A number of other datasets and tools are worth mentioning. The TNT15 Dataset referenced in the SIP paper refers to a motion capture dataset from Tübingen (likely containing various motions) that was used as a baseline; it may be available through MPI. More recently, researchers have begun collecting IMU data in outdoor or clinical settings: for example, IMUPoser (CHI 2023) used smartphone IMUs to capture daily activities, and MM-fit dataset provides IMUs for workout motions. The KIT Motion Dataset and MPI Limitations Dataset have also been used for evaluating how methods handle extreme or unusual motions. On the software side, many open-source implementations for IMU pose estimation exist: the original SIP code (in C++) was available as a research prototype, and there are re-implementations like the one by Yan et al. in the Fusion Pose project. The DIP authors released their PyTorch code and pretrained model on the DIP project page, allowing researchers to directly use the DIP network for comparison. The TransPose project (2021) provides code that includes not only a neural network but also an example of using a solver (Ceres) to refine global pose with IMUs, giving a practical example of combining learning with optimization. When developing an optimization-based method, one can use these datasets to test: for instance, start by fitting a single frame’s pose to one frame of DIP-IMU orientation data (which should be similar to solving a PSO problem per frame), then extend to a window of frames to incorporate acceleration.

By leveraging these datasets, the community has established evaluation protocols – common metrics include MPJPE (Mean Per Joint Position Error) in millimeters between the estimated pose and ground-truth pose, as well as orientation errors in degrees for each joint. For example, on DIP-IMU, DIP (the neural method) reports an average joint position error around 60~80mm, whereas SIP (optimization) achieves around 100mm on certain motions, illustrating the trade-off between real-time inference and global accuracy.
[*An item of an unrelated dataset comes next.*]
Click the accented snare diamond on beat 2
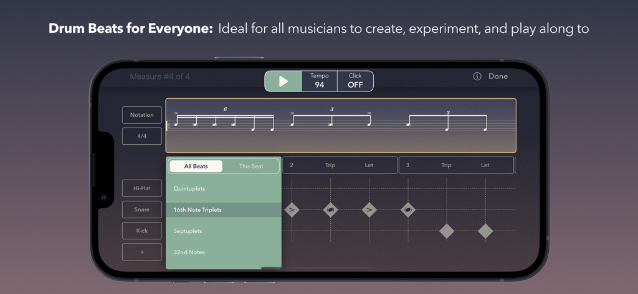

Datasets like TotalCapture allow comparisons against vision-based methods: e.g., combining IMUs with video can reduce errors compared to video-only, especially for occluded limbs. Overall, the availability of data and code has greatly accelerated research, enabling more advanced techniques like hybrid model-learning methods and domain adaptation for different sensor configurations.